Le chef-adjoint du parti Nour Otan, Darkhan Kaletaïev a appelé à l'adoption d'une loi "Sur le Leader de la Nation", quelques jours après la publication sur le site du chef de l'Etat de commentaires dithyrambiques d'un universitaire appelant à une présidence perpétuelle.
"Selon nous, la question ne concerne pas que la présidence à vie du chef de l'Etat en exercice. C'est très réducteur, ce doit être beaucoup plus large que ça", a déclaré M. Kaletaïev lors d'une conférence de presse à Astana, capitale du Kazakhstan depuis 1997.

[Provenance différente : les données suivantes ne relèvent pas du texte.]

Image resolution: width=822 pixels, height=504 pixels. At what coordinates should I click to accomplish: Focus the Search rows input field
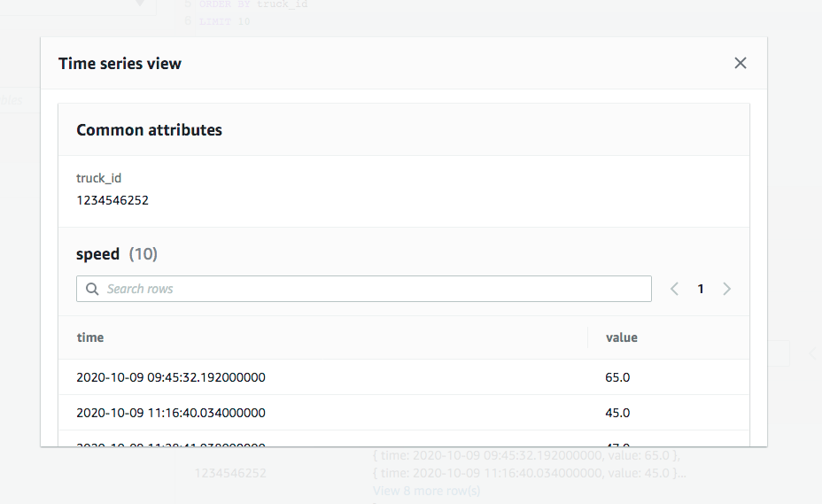tap(372, 289)
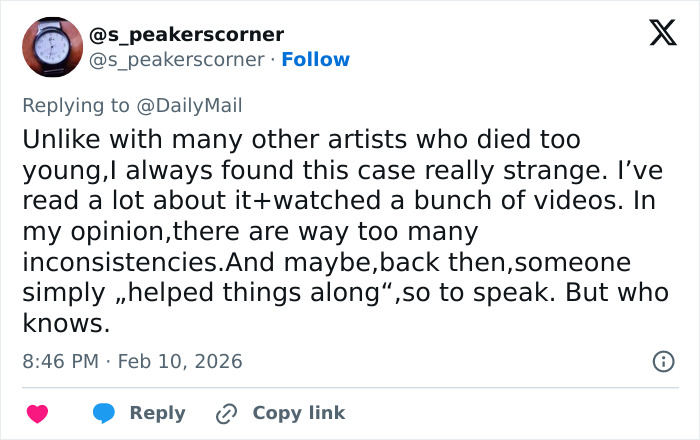Viewport: 700px width, 440px height.
Task: Open the Twitter info circle icon
Action: (x=662, y=361)
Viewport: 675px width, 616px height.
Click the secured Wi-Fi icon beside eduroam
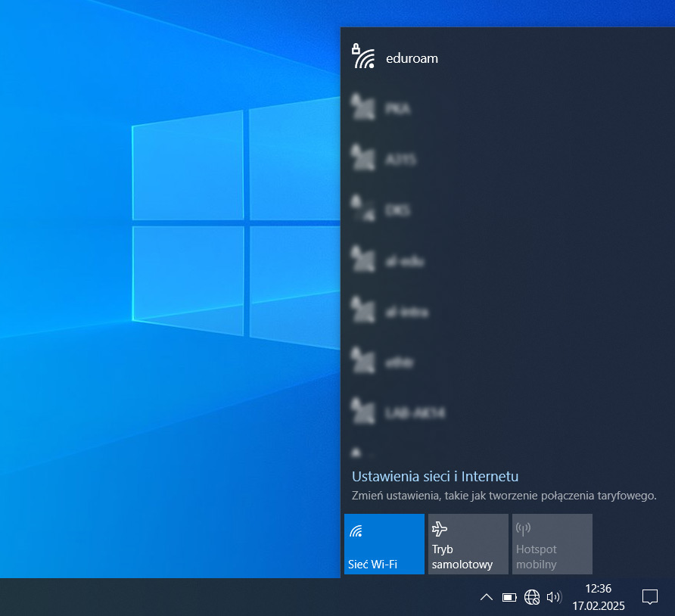[363, 58]
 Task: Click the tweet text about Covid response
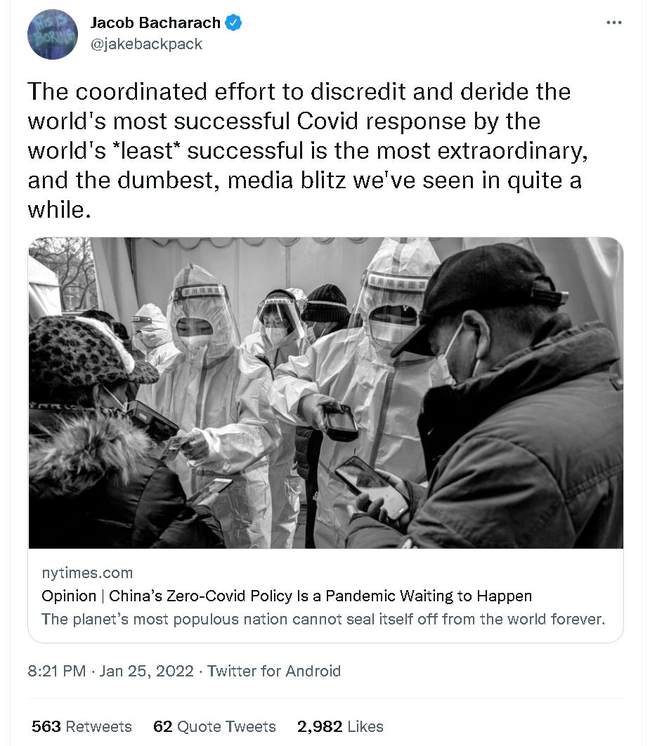(x=308, y=150)
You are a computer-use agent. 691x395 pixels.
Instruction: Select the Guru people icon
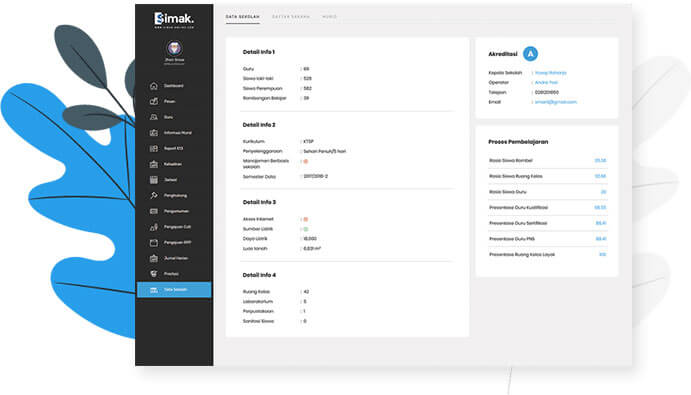tap(153, 117)
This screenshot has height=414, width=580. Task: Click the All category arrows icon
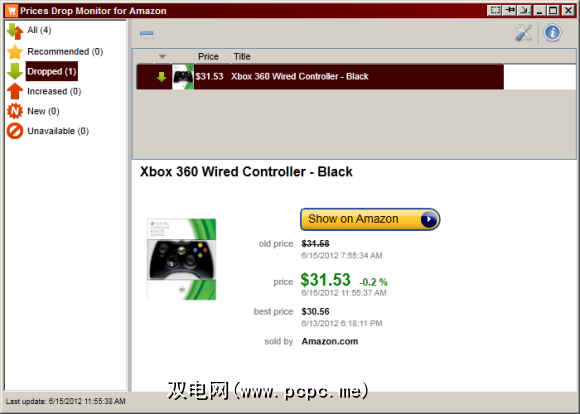(x=15, y=31)
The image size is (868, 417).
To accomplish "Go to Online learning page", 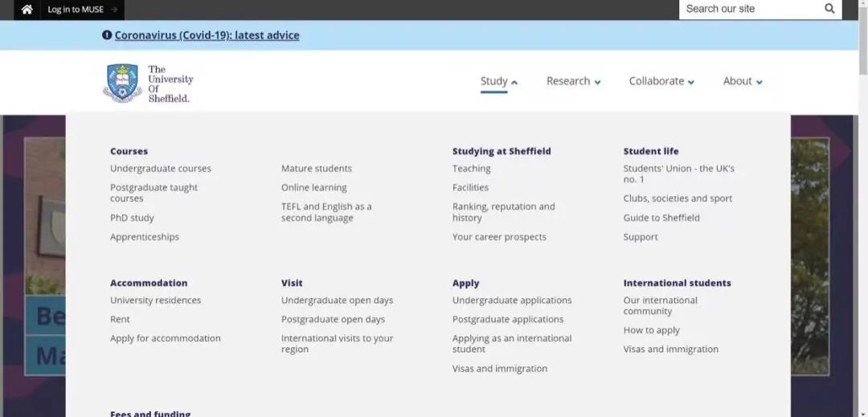I will [313, 188].
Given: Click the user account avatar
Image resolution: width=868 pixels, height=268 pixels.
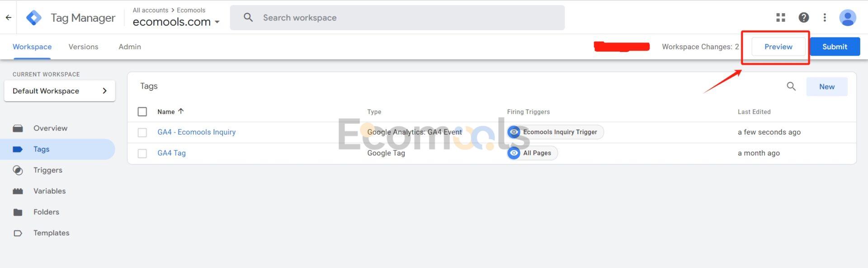Looking at the screenshot, I should coord(847,18).
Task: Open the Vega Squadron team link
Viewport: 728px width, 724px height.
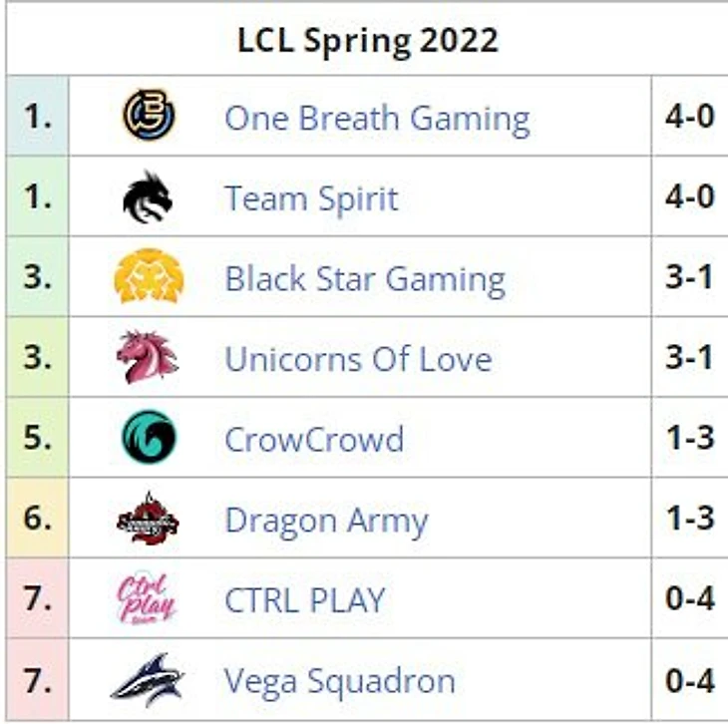Action: point(340,682)
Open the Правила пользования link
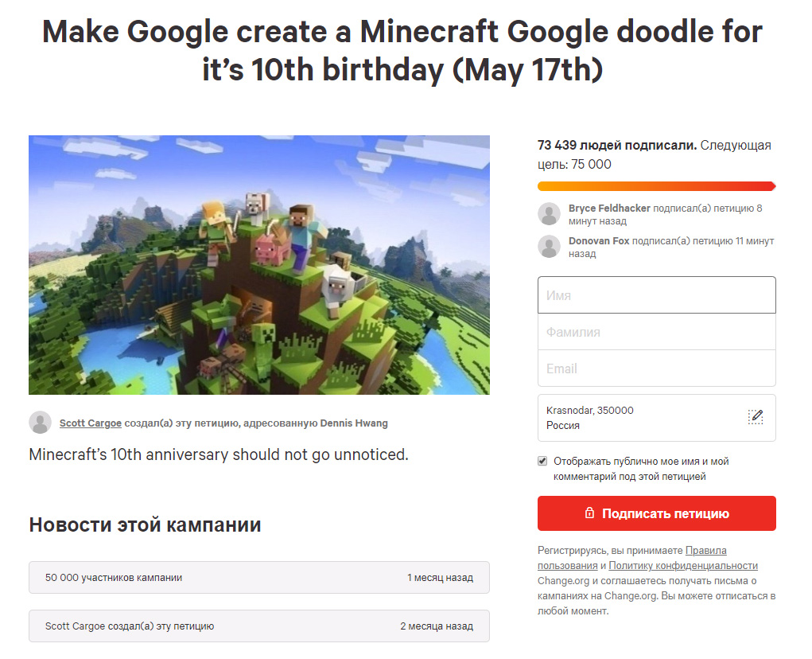This screenshot has width=812, height=659. 631,558
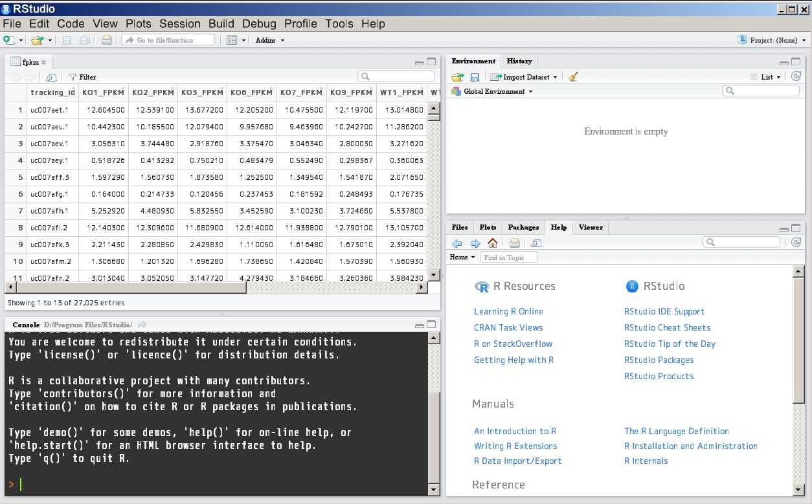Click the Help pane home icon
Image resolution: width=812 pixels, height=504 pixels.
point(493,243)
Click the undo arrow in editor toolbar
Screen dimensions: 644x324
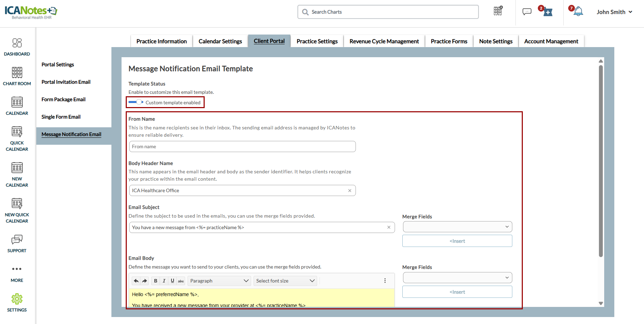[x=136, y=281]
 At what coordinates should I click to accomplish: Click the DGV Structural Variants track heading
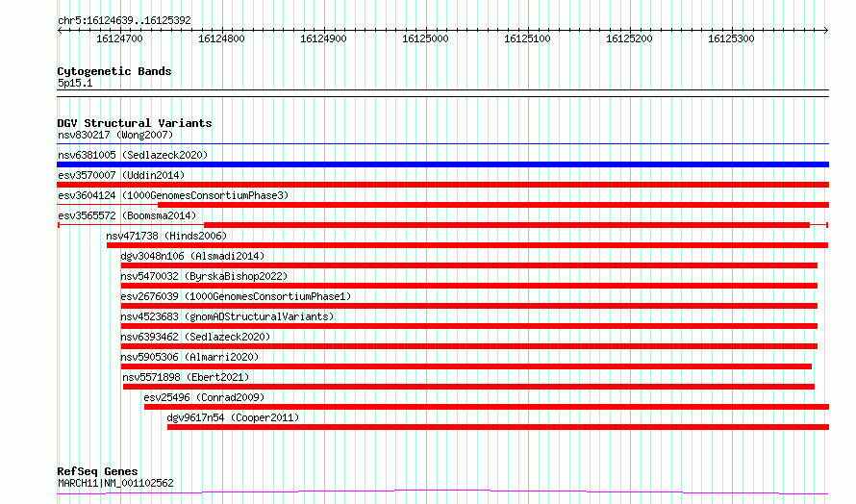click(x=135, y=123)
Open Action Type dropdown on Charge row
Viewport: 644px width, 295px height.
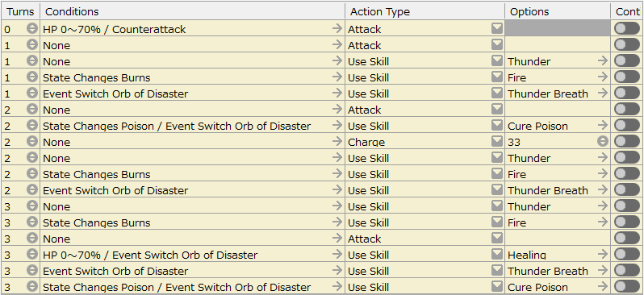(497, 142)
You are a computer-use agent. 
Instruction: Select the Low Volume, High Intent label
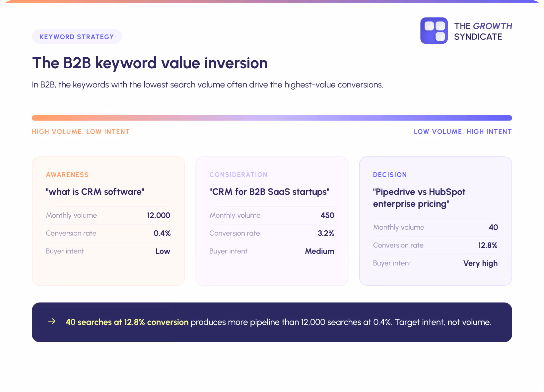463,132
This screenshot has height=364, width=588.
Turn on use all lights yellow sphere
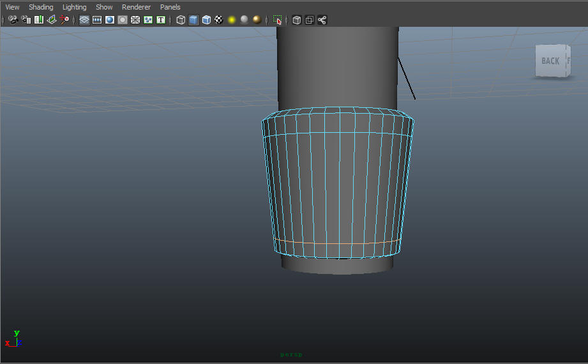(x=232, y=20)
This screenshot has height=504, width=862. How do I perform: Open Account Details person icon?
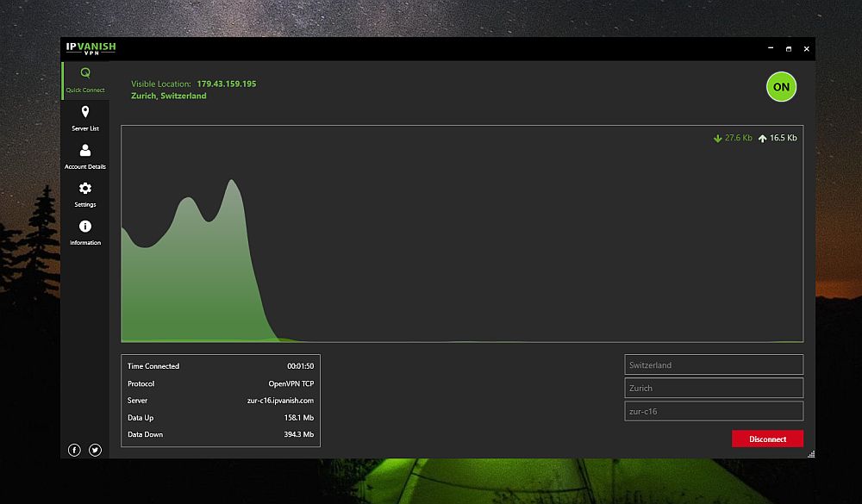(x=85, y=150)
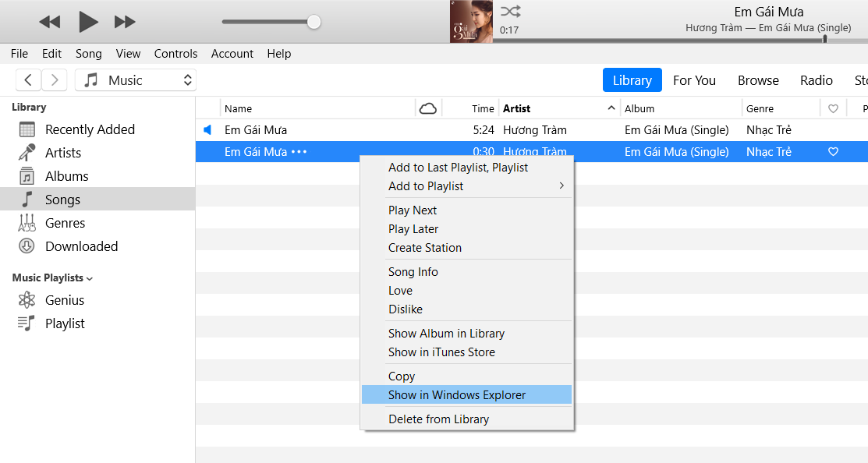
Task: Click the speaker icon beside playing Em Gái Mưa
Action: (x=207, y=130)
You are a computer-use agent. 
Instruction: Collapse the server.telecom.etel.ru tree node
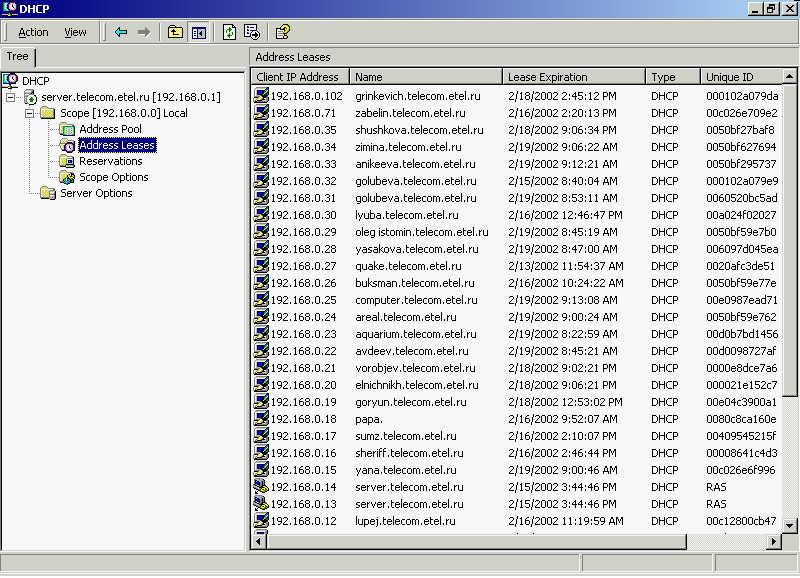[x=11, y=97]
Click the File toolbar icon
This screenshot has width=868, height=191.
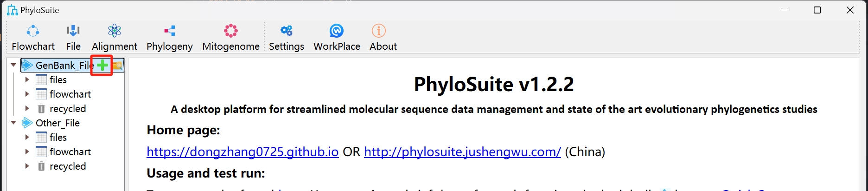[73, 38]
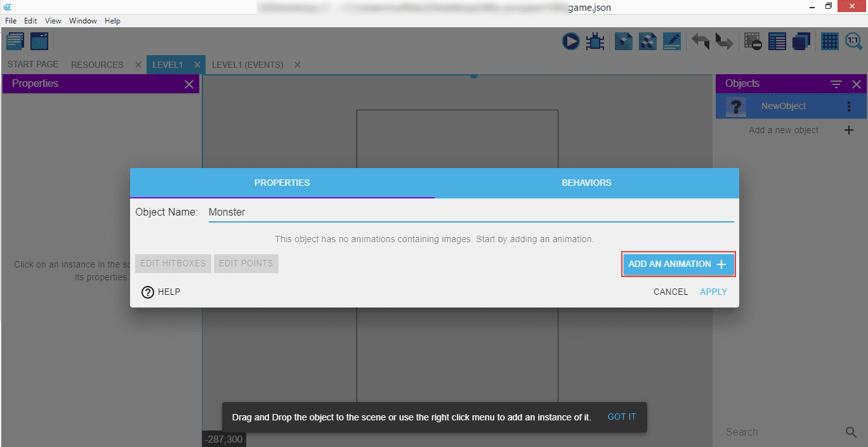This screenshot has height=447, width=868.
Task: Open the layers editor icon
Action: click(x=801, y=42)
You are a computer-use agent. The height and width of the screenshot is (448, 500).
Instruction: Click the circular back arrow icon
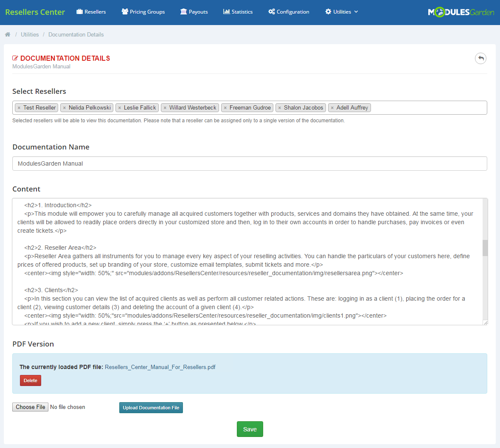point(480,58)
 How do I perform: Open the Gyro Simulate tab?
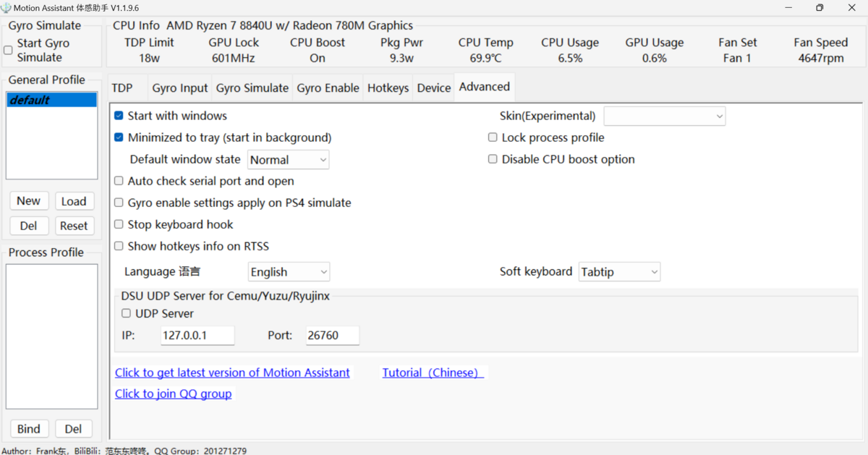252,88
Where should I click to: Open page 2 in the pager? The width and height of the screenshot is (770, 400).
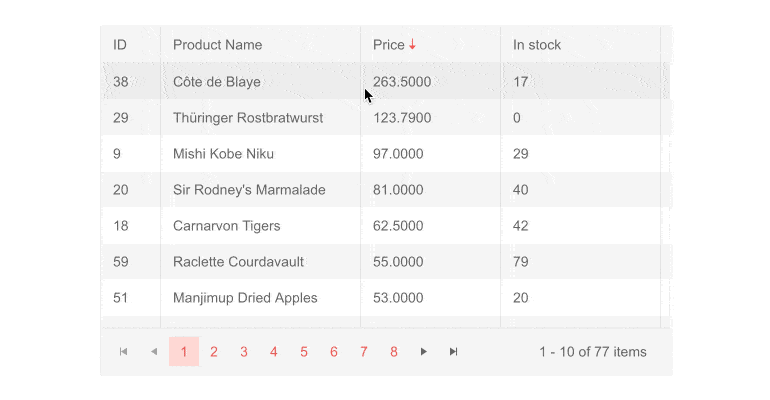point(214,351)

Le Parlement du Kazakhstan --où ne siègent que des membres de Nour Otan-- avait déjà levé en 2007 pour M. Nazarbaïev, au pouvoir depuis la période soviétique, une limite à deux mandats consécutifs, alors que la prochaine présidentielle est prévue en 2012.
Bien que Darkhan Kaletaïev ait souligné qu'aucune décision n'avait été prise, la question n'ayant "pas été étudiée au plus haut niveau du pouvoir", opposants et analystes se sont offusqués de cette éventualité.
D'autant que le Kazakhstan doit prendre en janvier et pour un an la tête de l'Organisation pour la sécurité et la coopération en Europe (OSCE), une organisation notamment chargée de s'assurer du respect des principes démocratiques chez ses Etats membres.
"A l'OSCE, ils doivent être assis là en se disant qu'ils ont fait la plus grosse des erreurs en donnant (au Kazakhstan) la présidence", estime Ana Jelenkovic de l'Eurasia group, un centre d'analyse basé à Londres. "Tous ceux qui avaient encore de l'espoir, qui se disaient que c'était une bonne idée, doivent être en train de pleurer", ajoute-t-elle.
Le Kazakhstan, puissance pétrolière située au carrefour de l'Europe et de l'Asie, avait arraché cette présidence après un intense lobbying en promettant des réformes démocratiques, alors qu'aucune élection n'y a été reconnue comme libre et que les atteintes aux droits fondemantaux sont régulièrement dénoncées par les ONG spécialisées.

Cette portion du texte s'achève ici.